(Exercise goal): The listing that follows is to be output in full and without change.

(Data to examine):
━━━━━━━━━━

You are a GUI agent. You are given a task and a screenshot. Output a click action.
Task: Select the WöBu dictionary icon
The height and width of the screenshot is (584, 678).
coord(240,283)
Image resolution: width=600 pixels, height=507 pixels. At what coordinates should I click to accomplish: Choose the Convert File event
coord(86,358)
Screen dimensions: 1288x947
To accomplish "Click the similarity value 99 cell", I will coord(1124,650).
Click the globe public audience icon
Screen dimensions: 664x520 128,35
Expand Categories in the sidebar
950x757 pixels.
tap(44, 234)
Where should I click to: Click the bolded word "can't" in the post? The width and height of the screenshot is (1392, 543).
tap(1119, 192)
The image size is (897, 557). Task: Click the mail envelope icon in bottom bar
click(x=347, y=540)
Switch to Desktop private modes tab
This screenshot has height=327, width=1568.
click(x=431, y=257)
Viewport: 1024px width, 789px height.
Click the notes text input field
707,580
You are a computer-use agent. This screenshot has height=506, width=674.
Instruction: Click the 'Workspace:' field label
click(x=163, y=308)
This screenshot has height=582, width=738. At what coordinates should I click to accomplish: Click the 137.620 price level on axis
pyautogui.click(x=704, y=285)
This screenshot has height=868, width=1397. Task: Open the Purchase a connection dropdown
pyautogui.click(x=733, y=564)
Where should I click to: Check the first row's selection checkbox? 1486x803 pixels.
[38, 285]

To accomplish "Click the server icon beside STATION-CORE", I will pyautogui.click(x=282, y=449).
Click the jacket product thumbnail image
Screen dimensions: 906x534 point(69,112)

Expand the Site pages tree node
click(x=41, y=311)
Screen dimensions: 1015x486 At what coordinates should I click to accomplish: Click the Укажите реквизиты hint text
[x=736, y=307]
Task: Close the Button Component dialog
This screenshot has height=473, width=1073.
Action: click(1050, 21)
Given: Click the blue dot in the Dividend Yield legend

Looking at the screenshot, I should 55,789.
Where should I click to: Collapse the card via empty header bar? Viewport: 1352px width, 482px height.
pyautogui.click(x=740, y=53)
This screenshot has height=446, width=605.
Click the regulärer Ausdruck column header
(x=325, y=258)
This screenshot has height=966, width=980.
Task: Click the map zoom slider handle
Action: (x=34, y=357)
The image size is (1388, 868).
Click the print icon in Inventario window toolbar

━━━━━━━━━━

(Response below):
You are a GUI agent. You are given a task and a screenshot. Output a click action.
Task: Select the WöBu dictionary icon
The height and width of the screenshot is (584, 678).
coord(240,283)
Image resolution: width=600 pixels, height=507 pixels. At what coordinates should I click to accomplish: Choose the Convert File event
coord(86,358)
Screen dimensions: 1288x947
To accomplish "Click the similarity value 99 cell", I will coord(1124,650).
Click the globe public audience icon
Screen dimensions: 664x520 128,35
Expand Categories in the sidebar
950x757 pixels.
tap(44, 234)
Where should I click to: Click the bolded word "can't" in the post? The width and height of the screenshot is (1392, 543).
tap(1119, 192)
The image size is (897, 557). Task: Click the mail envelope icon in bottom bar
click(x=347, y=540)
Switch to Desktop private modes tab
This screenshot has height=327, width=1568.
click(x=431, y=257)
Viewport: 1024px width, 789px height.
Click the notes text input field
707,580
You are a computer-use agent. This screenshot has height=506, width=674.
Instruction: Click the 'Workspace:' field label
click(x=163, y=308)
This screenshot has height=582, width=738. At what coordinates should I click to accomplish: Click the 137.620 price level on axis
pyautogui.click(x=704, y=285)
This screenshot has height=868, width=1397. Task: Open the Purchase a connection dropdown
pyautogui.click(x=733, y=564)
Where should I click to: Check the first row's selection checkbox? 1486x803 pixels.
[38, 285]

To accomplish "Click the server icon beside STATION-CORE", I will pyautogui.click(x=282, y=449).
Click the jacket product thumbnail image
Screen dimensions: 906x534 point(69,112)

Expand the Site pages tree node
click(x=41, y=311)
Screen dimensions: 1015x486 At what coordinates should I click to accomplish: Click the Укажите реквизиты hint text
[x=736, y=307]
Task: Close the Button Component dialog
This screenshot has height=473, width=1073.
Action: click(1050, 21)
Given: Click the blue dot in the Dividend Yield legend

Looking at the screenshot, I should 55,789.
Where should I click to: Collapse the card via empty header bar? Viewport: 1352px width, 482px height.
pyautogui.click(x=740, y=53)
This screenshot has height=446, width=605.
Click the regulärer Ausdruck column header
(x=325, y=258)
This screenshot has height=966, width=980.
Task: Click the map zoom slider handle
Action: (x=34, y=357)
The image size is (1388, 868).
Click the print icon in Inventario window toolbar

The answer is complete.